• _PROBLEM DETAILS_
Nothing in the data should be left out, so repeat it all exactly.

• _EXERCISE MATERIALS_

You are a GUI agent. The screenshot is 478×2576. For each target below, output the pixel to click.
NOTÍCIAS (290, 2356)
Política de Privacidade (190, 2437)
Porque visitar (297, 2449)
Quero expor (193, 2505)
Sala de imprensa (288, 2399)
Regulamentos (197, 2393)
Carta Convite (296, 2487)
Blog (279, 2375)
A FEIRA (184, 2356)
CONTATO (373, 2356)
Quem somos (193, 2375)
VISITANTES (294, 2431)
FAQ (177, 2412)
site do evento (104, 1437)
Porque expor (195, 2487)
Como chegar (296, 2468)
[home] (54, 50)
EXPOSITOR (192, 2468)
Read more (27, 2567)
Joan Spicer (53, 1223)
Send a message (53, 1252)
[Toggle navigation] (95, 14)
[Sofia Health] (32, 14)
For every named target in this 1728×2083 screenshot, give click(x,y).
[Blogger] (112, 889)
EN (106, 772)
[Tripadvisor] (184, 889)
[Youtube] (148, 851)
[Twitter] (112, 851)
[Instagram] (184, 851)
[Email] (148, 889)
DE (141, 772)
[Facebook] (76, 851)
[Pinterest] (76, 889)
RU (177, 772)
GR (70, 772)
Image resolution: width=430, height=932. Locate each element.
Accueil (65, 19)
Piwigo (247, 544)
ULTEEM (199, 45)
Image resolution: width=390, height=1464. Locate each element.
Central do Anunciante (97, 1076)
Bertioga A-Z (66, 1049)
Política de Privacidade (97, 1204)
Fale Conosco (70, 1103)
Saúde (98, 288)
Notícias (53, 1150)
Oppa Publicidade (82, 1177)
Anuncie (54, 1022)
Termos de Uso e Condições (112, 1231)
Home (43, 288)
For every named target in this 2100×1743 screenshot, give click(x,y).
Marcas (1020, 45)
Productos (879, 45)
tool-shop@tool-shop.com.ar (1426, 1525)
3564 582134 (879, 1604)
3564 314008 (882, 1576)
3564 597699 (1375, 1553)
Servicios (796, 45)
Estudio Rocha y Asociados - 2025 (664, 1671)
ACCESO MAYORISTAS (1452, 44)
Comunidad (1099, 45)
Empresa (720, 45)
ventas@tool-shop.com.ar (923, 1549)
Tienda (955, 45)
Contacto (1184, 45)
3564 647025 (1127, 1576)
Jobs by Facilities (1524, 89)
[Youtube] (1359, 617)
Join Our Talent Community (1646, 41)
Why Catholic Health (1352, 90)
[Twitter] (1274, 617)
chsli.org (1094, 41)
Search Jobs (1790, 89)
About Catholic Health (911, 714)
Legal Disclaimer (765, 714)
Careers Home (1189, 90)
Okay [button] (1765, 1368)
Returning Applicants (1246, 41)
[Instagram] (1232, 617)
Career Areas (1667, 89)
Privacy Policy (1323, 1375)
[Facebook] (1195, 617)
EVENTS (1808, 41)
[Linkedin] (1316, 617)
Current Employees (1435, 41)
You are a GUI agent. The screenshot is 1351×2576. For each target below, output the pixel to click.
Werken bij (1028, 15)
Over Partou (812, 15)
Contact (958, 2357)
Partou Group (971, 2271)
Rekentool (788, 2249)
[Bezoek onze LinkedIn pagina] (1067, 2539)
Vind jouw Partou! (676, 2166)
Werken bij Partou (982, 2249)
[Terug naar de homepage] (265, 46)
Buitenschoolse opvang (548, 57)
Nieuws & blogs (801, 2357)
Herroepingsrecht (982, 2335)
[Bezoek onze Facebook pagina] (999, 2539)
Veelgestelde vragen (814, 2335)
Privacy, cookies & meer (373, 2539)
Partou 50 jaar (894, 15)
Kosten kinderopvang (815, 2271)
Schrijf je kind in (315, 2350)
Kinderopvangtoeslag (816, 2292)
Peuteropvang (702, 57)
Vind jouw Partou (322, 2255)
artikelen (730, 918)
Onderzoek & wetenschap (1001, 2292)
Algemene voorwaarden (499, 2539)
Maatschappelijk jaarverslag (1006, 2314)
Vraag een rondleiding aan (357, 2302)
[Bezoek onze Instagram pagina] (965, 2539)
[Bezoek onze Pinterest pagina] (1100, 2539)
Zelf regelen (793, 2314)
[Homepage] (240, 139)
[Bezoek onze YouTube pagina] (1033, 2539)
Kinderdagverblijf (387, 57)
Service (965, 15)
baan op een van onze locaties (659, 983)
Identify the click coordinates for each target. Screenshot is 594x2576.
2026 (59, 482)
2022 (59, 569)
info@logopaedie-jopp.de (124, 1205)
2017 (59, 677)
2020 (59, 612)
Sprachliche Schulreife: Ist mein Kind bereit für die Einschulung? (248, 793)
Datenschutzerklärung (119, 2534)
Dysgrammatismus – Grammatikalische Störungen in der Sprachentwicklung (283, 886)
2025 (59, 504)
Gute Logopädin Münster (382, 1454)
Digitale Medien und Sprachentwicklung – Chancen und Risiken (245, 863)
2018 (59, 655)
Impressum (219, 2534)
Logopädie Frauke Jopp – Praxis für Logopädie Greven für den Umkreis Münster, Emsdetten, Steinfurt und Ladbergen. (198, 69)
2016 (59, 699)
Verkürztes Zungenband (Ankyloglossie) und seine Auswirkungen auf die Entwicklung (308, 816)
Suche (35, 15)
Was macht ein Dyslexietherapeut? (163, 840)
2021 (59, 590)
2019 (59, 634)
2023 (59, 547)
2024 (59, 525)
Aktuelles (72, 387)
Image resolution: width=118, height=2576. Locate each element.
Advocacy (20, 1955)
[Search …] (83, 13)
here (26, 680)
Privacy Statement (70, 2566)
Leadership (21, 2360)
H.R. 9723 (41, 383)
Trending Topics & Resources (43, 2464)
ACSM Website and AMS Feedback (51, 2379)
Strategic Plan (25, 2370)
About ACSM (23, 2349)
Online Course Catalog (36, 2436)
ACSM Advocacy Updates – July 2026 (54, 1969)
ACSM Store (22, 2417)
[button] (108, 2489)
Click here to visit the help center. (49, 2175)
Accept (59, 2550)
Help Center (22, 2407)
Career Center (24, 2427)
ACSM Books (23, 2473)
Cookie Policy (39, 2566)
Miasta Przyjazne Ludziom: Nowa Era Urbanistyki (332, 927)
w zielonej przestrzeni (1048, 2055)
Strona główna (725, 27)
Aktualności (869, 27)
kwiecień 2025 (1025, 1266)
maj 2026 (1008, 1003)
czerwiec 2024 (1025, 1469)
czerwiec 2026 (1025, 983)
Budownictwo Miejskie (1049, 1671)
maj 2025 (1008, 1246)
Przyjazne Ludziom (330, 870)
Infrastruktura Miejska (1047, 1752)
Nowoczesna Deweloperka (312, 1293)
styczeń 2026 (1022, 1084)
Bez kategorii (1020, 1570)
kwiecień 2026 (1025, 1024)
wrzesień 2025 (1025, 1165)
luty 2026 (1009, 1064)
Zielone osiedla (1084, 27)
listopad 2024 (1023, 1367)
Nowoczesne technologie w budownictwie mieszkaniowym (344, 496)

• _WRITTEN ANSWER_
You are a GUI agent. The screenshot is 478×2576. For each target below, output the pixel to click.
NOTÍCIAS (290, 2356)
Política de Privacidade (190, 2437)
Porque visitar (297, 2449)
Quero expor (193, 2505)
Sala de imprensa (288, 2399)
Regulamentos (197, 2393)
Carta Convite (296, 2487)
Blog (279, 2375)
A FEIRA (184, 2356)
CONTATO (373, 2356)
Quem somos (193, 2375)
VISITANTES (294, 2431)
FAQ (177, 2412)
site do evento (104, 1437)
Porque expor (195, 2487)
Como chegar (296, 2468)
[home] (54, 50)
EXPOSITOR (192, 2468)
Read more (27, 2567)
Joan Spicer (53, 1223)
Send a message (53, 1252)
[Toggle navigation] (95, 14)
[Sofia Health] (32, 14)
For every named target in this 1728×2083 screenshot, give click(x,y).
[Blogger] (112, 889)
EN (106, 772)
[Tripadvisor] (184, 889)
[Youtube] (148, 851)
[Twitter] (112, 851)
[Instagram] (184, 851)
[Email] (148, 889)
DE (141, 772)
[Facebook] (76, 851)
[Pinterest] (76, 889)
RU (177, 772)
GR (70, 772)
Image resolution: width=430, height=932. Locate each element.
Accueil (65, 19)
Piwigo (247, 544)
ULTEEM (199, 45)
Image resolution: width=390, height=1464. Locate each element.
Central do Anunciante (97, 1076)
Bertioga A-Z (66, 1049)
Política de Privacidade (97, 1204)
Fale Conosco (70, 1103)
Saúde (98, 288)
Notícias (53, 1150)
Oppa Publicidade (82, 1177)
Anuncie (54, 1022)
Termos de Uso e Condições (112, 1231)
Home (43, 288)
For every named target in this 2100×1743 screenshot, give click(x,y).
Marcas (1020, 45)
Productos (879, 45)
tool-shop@tool-shop.com.ar (1426, 1525)
3564 582134 (879, 1604)
3564 314008 (882, 1576)
3564 597699 (1375, 1553)
Servicios (796, 45)
Estudio Rocha y Asociados - 2025 (664, 1671)
ACCESO MAYORISTAS (1452, 44)
Comunidad (1099, 45)
Empresa (720, 45)
ventas@tool-shop.com.ar (923, 1549)
Tienda (955, 45)
Contacto (1184, 45)
3564 647025 (1127, 1576)
Jobs by Facilities (1524, 89)
[Youtube] (1359, 617)
Join Our Talent Community (1646, 41)
Why Catholic Health (1352, 90)
[Twitter] (1274, 617)
chsli.org (1094, 41)
Search Jobs (1790, 89)
About Catholic Health (911, 714)
Legal Disclaimer (765, 714)
Careers Home (1189, 90)
Okay [button] (1765, 1368)
Returning Applicants (1246, 41)
[Instagram] (1232, 617)
Career Areas (1667, 89)
Privacy Policy (1323, 1375)
[Facebook] (1195, 617)
EVENTS (1808, 41)
[Linkedin] (1316, 617)
Current Employees (1435, 41)
You are a GUI agent. The screenshot is 1351×2576. For each target below, output the pixel to click.
Werken bij (1028, 15)
Over Partou (812, 15)
Contact (958, 2357)
Partou Group (971, 2271)
Rekentool (788, 2249)
[Bezoek onze LinkedIn pagina] (1067, 2539)
Vind jouw Partou! (676, 2166)
Werken bij Partou (982, 2249)
[Terug naar de homepage] (265, 46)
Buitenschoolse opvang (548, 57)
Nieuws & blogs (801, 2357)
Herroepingsrecht (982, 2335)
[Bezoek onze Facebook pagina] (999, 2539)
Veelgestelde vragen (814, 2335)
Privacy, cookies & meer (373, 2539)
Partou 50 jaar (894, 15)
Kosten kinderopvang (815, 2271)
Schrijf je kind in (315, 2350)
Kinderopvangtoeslag (816, 2292)
Peuteropvang (702, 57)
Vind jouw Partou (322, 2255)
artikelen (730, 918)
Onderzoek & wetenschap (1001, 2292)
Algemene voorwaarden (499, 2539)
Maatschappelijk jaarverslag (1006, 2314)
Vraag een rondleiding aan (357, 2302)
[Bezoek onze Instagram pagina] (965, 2539)
[Bezoek onze Pinterest pagina] (1100, 2539)
Zelf regelen (793, 2314)
[Homepage] (240, 139)
[Bezoek onze YouTube pagina] (1033, 2539)
Kinderdagverblijf (387, 57)
Service (965, 15)
baan op een van onze locaties (659, 983)
Identify the click coordinates for each target. Screenshot is 594x2576.
2026 (59, 482)
2022 (59, 569)
info@logopaedie-jopp.de (124, 1205)
2017 (59, 677)
2020 (59, 612)
Sprachliche Schulreife: Ist mein Kind bereit für die Einschulung? (248, 793)
Datenschutzerklärung (119, 2534)
Dysgrammatismus – Grammatikalische Störungen in der Sprachentwicklung (283, 886)
2025 (59, 504)
Gute Logopädin Münster (382, 1454)
Digitale Medien und Sprachentwicklung – Chancen und Risiken (245, 863)
2018 (59, 655)
Impressum (219, 2534)
Logopädie Frauke Jopp – Praxis für Logopädie Greven für den Umkreis Münster, Emsdetten, Steinfurt und Ladbergen. (198, 69)
2016 (59, 699)
Verkürztes Zungenband (Ankyloglossie) und seine Auswirkungen auf die Entwicklung (308, 816)
Suche (35, 15)
Was macht ein Dyslexietherapeut? (163, 840)
2021 (59, 590)
2019 (59, 634)
2023 (59, 547)
2024 (59, 525)
Aktuelles (72, 387)
Image resolution: width=118, height=2576. Locate each element.
Advocacy (20, 1955)
[Search …] (83, 13)
here (26, 680)
Privacy Statement (70, 2566)
Leadership (21, 2360)
H.R. 9723 (41, 383)
Trending Topics & Resources (43, 2464)
ACSM Website and AMS Feedback (51, 2379)
Strategic Plan (25, 2370)
About ACSM (23, 2349)
Online Course Catalog (36, 2436)
ACSM Advocacy Updates – July 2026 (54, 1969)
ACSM Store (22, 2417)
[button] (108, 2489)
Click here to visit the help center. (49, 2175)
Accept (59, 2550)
Help Center (22, 2407)
Career Center (24, 2427)
ACSM Books (23, 2473)
Cookie Policy (39, 2566)
Miasta Przyjazne Ludziom: Nowa Era Urbanistyki (332, 927)
w zielonej przestrzeni (1048, 2055)
Strona główna (725, 27)
Aktualności (869, 27)
kwiecień 2025 (1025, 1266)
maj 2026 (1008, 1003)
czerwiec 2024 (1025, 1469)
czerwiec 2026 (1025, 983)
Budownictwo Miejskie (1049, 1671)
maj 2025 (1008, 1246)
Przyjazne Ludziom (330, 870)
Infrastruktura Miejska (1047, 1752)
Nowoczesna Deweloperka (312, 1293)
styczeń 2026 (1022, 1084)
Bez kategorii (1020, 1570)
kwiecień 2026 (1025, 1024)
wrzesień 2025 (1025, 1165)
luty 2026 (1009, 1064)
Zielone osiedla (1084, 27)
listopad 2024 (1023, 1367)
Nowoczesne technologie w budownictwie mieszkaniowym (344, 496)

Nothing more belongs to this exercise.